- DESCRIPTION OF THE TASK
Please give every line of the listing below as a JSON list of strings, one string per line, with blank lines left out.

- DATA SHOWN
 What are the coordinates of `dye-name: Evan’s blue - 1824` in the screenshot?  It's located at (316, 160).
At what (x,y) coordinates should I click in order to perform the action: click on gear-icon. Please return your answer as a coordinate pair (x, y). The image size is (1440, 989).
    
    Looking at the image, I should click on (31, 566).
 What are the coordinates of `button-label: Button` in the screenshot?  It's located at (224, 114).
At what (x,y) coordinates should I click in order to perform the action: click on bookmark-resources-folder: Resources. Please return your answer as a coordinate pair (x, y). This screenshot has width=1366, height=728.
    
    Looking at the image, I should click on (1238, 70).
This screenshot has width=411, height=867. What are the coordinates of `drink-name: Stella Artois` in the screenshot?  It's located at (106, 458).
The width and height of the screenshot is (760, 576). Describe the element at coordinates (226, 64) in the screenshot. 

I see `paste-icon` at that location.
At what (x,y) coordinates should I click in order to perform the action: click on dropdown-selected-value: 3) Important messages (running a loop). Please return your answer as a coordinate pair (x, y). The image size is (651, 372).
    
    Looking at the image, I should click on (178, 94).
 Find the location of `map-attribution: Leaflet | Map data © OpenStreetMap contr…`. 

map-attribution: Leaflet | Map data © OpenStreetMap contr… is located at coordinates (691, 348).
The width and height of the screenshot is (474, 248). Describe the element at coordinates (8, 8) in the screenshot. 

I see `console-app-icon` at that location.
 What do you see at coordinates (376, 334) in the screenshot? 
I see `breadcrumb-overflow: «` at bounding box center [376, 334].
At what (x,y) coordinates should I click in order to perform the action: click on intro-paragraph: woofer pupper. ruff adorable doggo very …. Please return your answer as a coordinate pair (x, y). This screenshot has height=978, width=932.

- COMPLETED EXERCISE
[
  " What are the coordinates of `dye-name: Evan’s blue - 1824` in the screenshot?  It's located at (316, 160).",
  "At what (x,y) coordinates should I click in order to perform the action: click on gear-icon. Please return your answer as a coordinate pair (x, y). The image size is (1440, 989).",
  "    Looking at the image, I should click on (31, 566).",
  " What are the coordinates of `button-label: Button` in the screenshot?  It's located at (224, 114).",
  "At what (x,y) coordinates should I click in order to perform the action: click on bookmark-resources-folder: Resources. Please return your answer as a coordinate pair (x, y). This screenshot has width=1366, height=728.",
  "    Looking at the image, I should click on (1238, 70).",
  "This screenshot has width=411, height=867. What are the coordinates of `drink-name: Stella Artois` in the screenshot?  It's located at (106, 458).",
  "The width and height of the screenshot is (760, 576). Describe the element at coordinates (226, 64) in the screenshot. ",
  "I see `paste-icon` at that location.",
  "At what (x,y) coordinates should I click in order to perform the action: click on dropdown-selected-value: 3) Important messages (running a loop). Please return your answer as a coordinate pair (x, y). The image size is (651, 372).",
  "    Looking at the image, I should click on (178, 94).",
  " Find the location of `map-attribution: Leaflet | Map data © OpenStreetMap contr…`. ",
  "map-attribution: Leaflet | Map data © OpenStreetMap contr… is located at coordinates (691, 348).",
  "The width and height of the screenshot is (474, 248). Describe the element at coordinates (8, 8) in the screenshot. ",
  "I see `console-app-icon` at that location.",
  " What do you see at coordinates (376, 334) in the screenshot? ",
  "I see `breadcrumb-overflow: «` at bounding box center [376, 334].",
  "At what (x,y) coordinates should I click in order to perform the action: click on intro-paragraph: woofer pupper. ruff adorable doggo very …. Please return your answer as a coordinate pair (x, y). This screenshot has height=978, width=932."
]